▶ [EXCERPT PROVIDED]:
········
Many people enjoy making plans for the future since it gives them something to focus on and work toward. There is one plan for the future that every adult needs to make, but they won’t necessarily want it to come to fruition too soon. This is their estate plan.

When you create an estate plan, you are letting your loved ones know what you want to take place when you can’t make decisions on your own. You are also letting them know your wishes for after you pass away.

Several documents are necessary

Developing your estate plan is more than writing out your will. You have to think about how you will transfer assets to your loved ones and what kinds of care you want if you can’t make medical decisions. To handle these matters, you need to look into trusts and advanced medical directives. You need to set up power of attorney designations for your finances and your health care.

Coming up with your plan

As you are preparing to get the estate plan together, you have to think about how you want everything set up. People with larger estates might have to worry about estate taxes and find ways to minimize the tax so their family members can get as much of the estate as possible.

Typically, more valuable and larger assets, such as homes and real property, can be handled through trusts. Other assets, such as a favorite stained glass butterfly that family members might fight over, can be included in the will. Consider each asset individually to find out the best way to handle it.
········
▶ [DATA UNDER STUDY]:

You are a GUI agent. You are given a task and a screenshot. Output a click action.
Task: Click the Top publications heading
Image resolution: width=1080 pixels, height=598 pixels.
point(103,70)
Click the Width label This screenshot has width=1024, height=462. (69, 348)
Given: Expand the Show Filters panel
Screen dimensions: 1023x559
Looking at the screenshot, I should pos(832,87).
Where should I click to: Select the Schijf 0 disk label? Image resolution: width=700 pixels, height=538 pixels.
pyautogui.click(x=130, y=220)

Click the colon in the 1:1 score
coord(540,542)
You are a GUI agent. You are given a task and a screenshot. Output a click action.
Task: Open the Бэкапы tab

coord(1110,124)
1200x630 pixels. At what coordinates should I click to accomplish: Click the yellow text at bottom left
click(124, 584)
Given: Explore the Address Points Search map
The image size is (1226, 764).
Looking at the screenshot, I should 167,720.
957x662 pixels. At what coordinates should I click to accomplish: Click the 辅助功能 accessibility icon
········
▶ [WHAT TO WORK ON]: Set down the stretch of the estate planning text from "When you create" through "you pass away.", keeping every word as it appears. These rows have no connection to the text.

▶ [REPLY]:
When you create an estate plan, you are letting your loved ones know what you want to take place when you can’t make decisions on your own. You are also letting them know your wishes for after you pass away.